The American relationship with the land has evolved dramatically since pre- colonial times to present day. Prior to contact with the Europeans, Native American tribes had loose territorial boundaries; however, many Native American cultures didn’t contain the notion of land ownership. This changed when the Spanish, French, and English began colonizing and exploiting the New World. Across the board, these Europeans began taking the land from Native Americans, drawing upon the European ideas that land was worth more when bound and developed by man. Throughout the colonial period and the first hundred years of the United States of America, Europeans and their descendants privatized Native American lands at an astounding rate, erasing the idea of a frontier by 1890 (Merchant, 1993).

By the end of the 19th century, the U.S. government had seized the vast majority land that had been held in common by Native American tribes. The U.S. government then redistributed some of this land as smaller, individual parcels through Congressional acts, such as the Homestead Act of 1862. The Homestead Act gave parcels of 160 acres to adults who either were citizens or had intentions of becoming citizens, on the promise that they lived on and improved the land through habitation and cultivation, for five years. After the five years, the person who had occupied the land owned it, free and clear, after paying a small administrative fee (Homestead Act, 1862). Much of the other land was used for resource development to support the rapid industrialization of American society (Kline, 1997).
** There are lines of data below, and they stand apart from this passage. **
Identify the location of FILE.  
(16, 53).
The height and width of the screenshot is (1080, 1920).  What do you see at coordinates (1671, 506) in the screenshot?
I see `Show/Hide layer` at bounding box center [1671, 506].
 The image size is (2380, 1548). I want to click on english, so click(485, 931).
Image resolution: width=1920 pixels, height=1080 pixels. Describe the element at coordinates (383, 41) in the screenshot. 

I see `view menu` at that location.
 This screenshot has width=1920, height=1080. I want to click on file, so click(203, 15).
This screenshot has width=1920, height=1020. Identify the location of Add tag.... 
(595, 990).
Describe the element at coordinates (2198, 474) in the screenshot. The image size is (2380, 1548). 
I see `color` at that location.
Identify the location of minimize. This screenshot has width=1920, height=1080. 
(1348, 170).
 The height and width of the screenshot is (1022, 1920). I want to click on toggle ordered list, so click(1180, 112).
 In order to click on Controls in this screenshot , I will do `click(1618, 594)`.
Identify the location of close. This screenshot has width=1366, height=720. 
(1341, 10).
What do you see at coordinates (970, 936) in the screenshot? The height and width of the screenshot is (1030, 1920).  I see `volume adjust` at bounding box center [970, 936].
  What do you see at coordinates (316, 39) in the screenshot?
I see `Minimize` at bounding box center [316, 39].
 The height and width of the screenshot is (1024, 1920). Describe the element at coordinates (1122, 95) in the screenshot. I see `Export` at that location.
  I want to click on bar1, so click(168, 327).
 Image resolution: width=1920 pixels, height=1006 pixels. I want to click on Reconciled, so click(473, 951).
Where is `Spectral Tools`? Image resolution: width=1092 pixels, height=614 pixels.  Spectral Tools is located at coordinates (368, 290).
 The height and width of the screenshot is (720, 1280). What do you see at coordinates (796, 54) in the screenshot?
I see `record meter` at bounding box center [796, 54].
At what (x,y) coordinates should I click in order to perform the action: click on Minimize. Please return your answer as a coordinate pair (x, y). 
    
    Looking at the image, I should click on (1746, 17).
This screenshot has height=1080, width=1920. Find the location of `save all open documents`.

Unlike most other countries around the world, the United States was founded on a strong foundation of individual rights, which has complicated American property rights. Property bought and sold in America can include the rights to any resource on that property: mineral rights, air rights, timber rights, riparian rights, and surface rights, for example. When these are bought together, this is called a fee simple estate (“Mineral Rights”). If a fee simple estate has been broken up, the estate is then known as a severed estate.

Over the past 150 years, as the viability of mineral resources became more and more apparent, American property owners began selling or leasing their mineral rights separately from other parts of their estate. The ability to sever other parts of the property from the minerals lying under the surface, temporarily through a lease, or permanently through a sale, has created a complicated web of land and resource ownership in America today.